Le Chili votait dimanche pour un successeur à la présidente socialiste Michelle Bachelet, avec un prospère entrepreneur de 60 ans, Sebastian Pinera, favori pour ramener la droite au pouvoir après 20 ans de gouvernements de centre-gauche depuis la fin de dictature.

Quelque 8,3 millions d'électeurs votent pour renouveler leur parlement, et pour un scrutin présidentiel voué selon les sondages à un second tour, le 17 janvier, entre Pinera et le candidat du centre-gauche, le démocrate-chrétien Eduardo Frei, 67 ans, déjà chef de l'État de 1994 à 2000.

Bachelet, première femme présidente du Chili, termine son mandat portée par une popularité record, 75-80% récemment, qui lui aurait assuré une rééelection aisée. Mais la Constitution interdit deux mandats consécutifs.

Les bureaux de vote ouverts à 07H00 locales, le resteront pendant neuf heures. De premières estimations officielles devraient être connues après 19H00.

«Le temps de la Concertation (coalition au pouvoir, Ndlr) est passé (...), les Chiliens savent bien qu'elle est épuisée depuis longtemps», a lancé M. Pinera en clôture de campagne, martelant le thème d'une «fin de cycle» après quatre gouvernements de centre-gauche depuis 1990.
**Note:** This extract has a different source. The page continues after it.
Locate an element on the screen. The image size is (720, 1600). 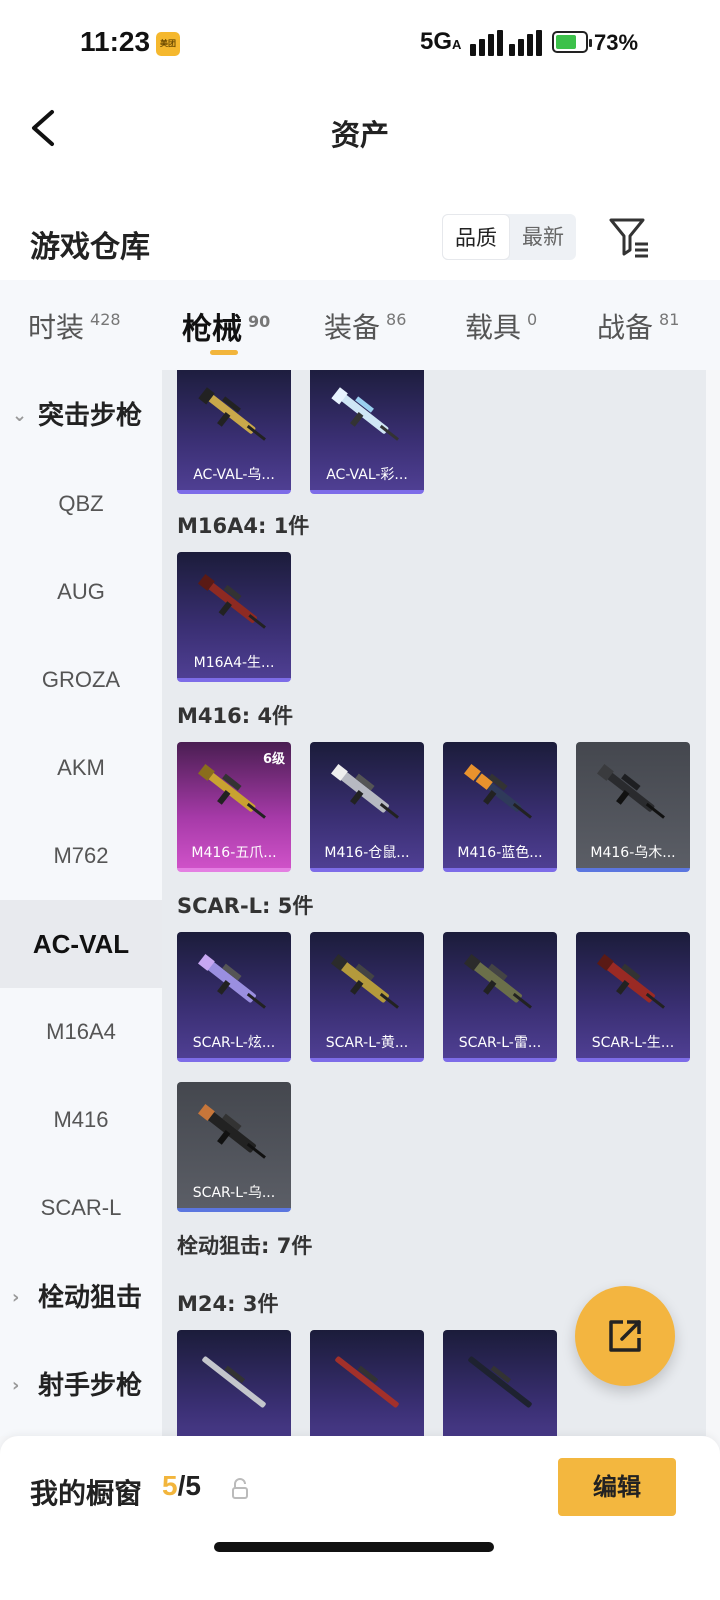
sort-toggle: 品质 最新 is located at coordinates (509, 237).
Une victoire de Pinera ramènerait la droite par les urnes pour la première fois depuis 51 ans, et le président Jorge Alessandri. Seule la longue nuit de la dictature d'Augusto Pinochet, qui fit 3.100 morts et disparus entre 1973 et 1990, brisa depuis la domination politique du centre-gauche.

Le multimillionaire Pinera, un candidat de droite modérée battu en 2005 par Bachelet, mène les sondages depuis des mois, avec dernièrement 13 points d'avance (44% contre 31%) sur Eduardo Frei.
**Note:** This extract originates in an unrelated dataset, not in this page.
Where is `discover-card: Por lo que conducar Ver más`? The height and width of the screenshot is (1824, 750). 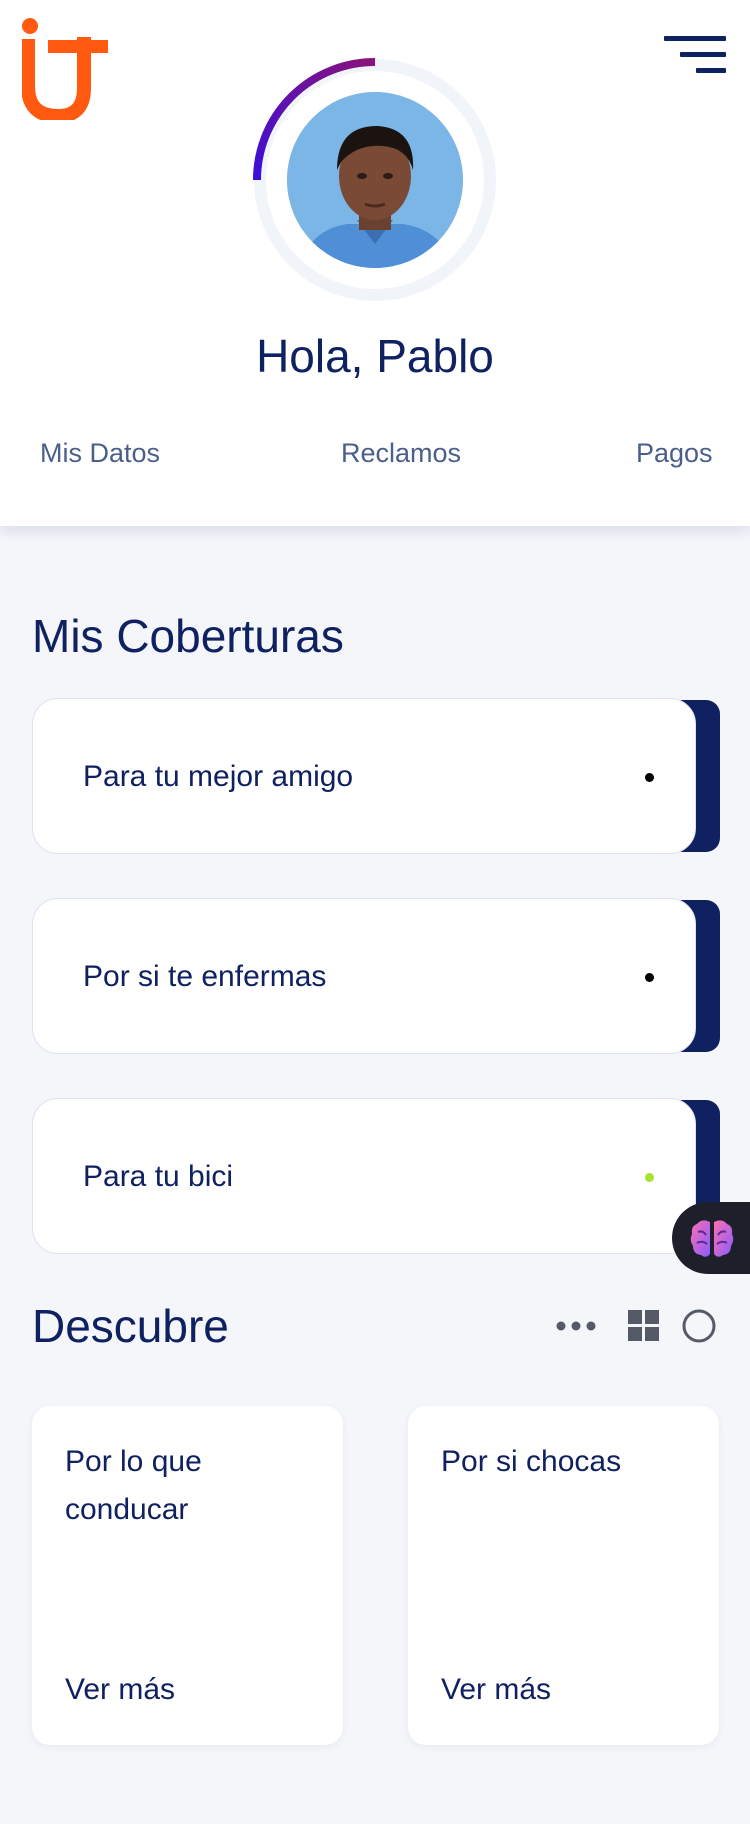 discover-card: Por lo que conducar Ver más is located at coordinates (188, 1576).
Au second tour, Pinera est également favori des sondages contre Frei avec 49 contre 32%, mais une incertitude plane sur le report des voix du candidat independant, l'ex-socialiste Marco Enriquez-Ominami, crédité de 17% en 3e position au premier tour.

Ce jeune député, fils d'un militant d'extrême-gauche tué par la dictature et qui a grandi en exil en France, a bsouculé en 2009 la scène politique chilienne d'ordinaire figée, mordant dans l'électorat de gauche comme de droite.

Le communiste Jorge Arrate, crédité de 7% des voix, s'est engagé à un pacte avec Frei pour faire échec à la droite au 2e tour.

Le scrutin chilien, selon les analystes, porte plus sur un changement de barreur que de cap, tant est ancré le consensus sur l'économie sociale de marché, et la prudente gestion macro-économique qui a valu au Chili, en pleine crise, les louanges internationales, malgré ses 12 mois de croissance négative.

Reste que l'emploi a chuté en 2009 (9,7% de chômage), et malgré la reprise attendue (4-5% en 2010), la crise a durement touché une classe moyenne «desenchantée» et tentée par le changement, reconnait Frei, alors que la politique sociale de Bachelet allégeait surtout l'impact pour les couches défavorisées.

Pinera, le «Berlusconi chilien» pour ses adversaires, a promis un million de nouveaux emplois, et d'insuffler à l'économie son succès en affaires, à l'image de ses intérêts multiples, de la monétique aux médias, de la pharmacie à l'aviation.

«Le Chili n'a pas besoin d'un manager, il a besoin d'un président», a plaidé Frei. Il a tenté en campagne d'altérer son image de politique au pédigrée irréprochable, mais auquel manque à la fois de la spontanéité de Bachelet, l'énergie de Pinera, ou la jeunesse d'Enriquez-Ominami.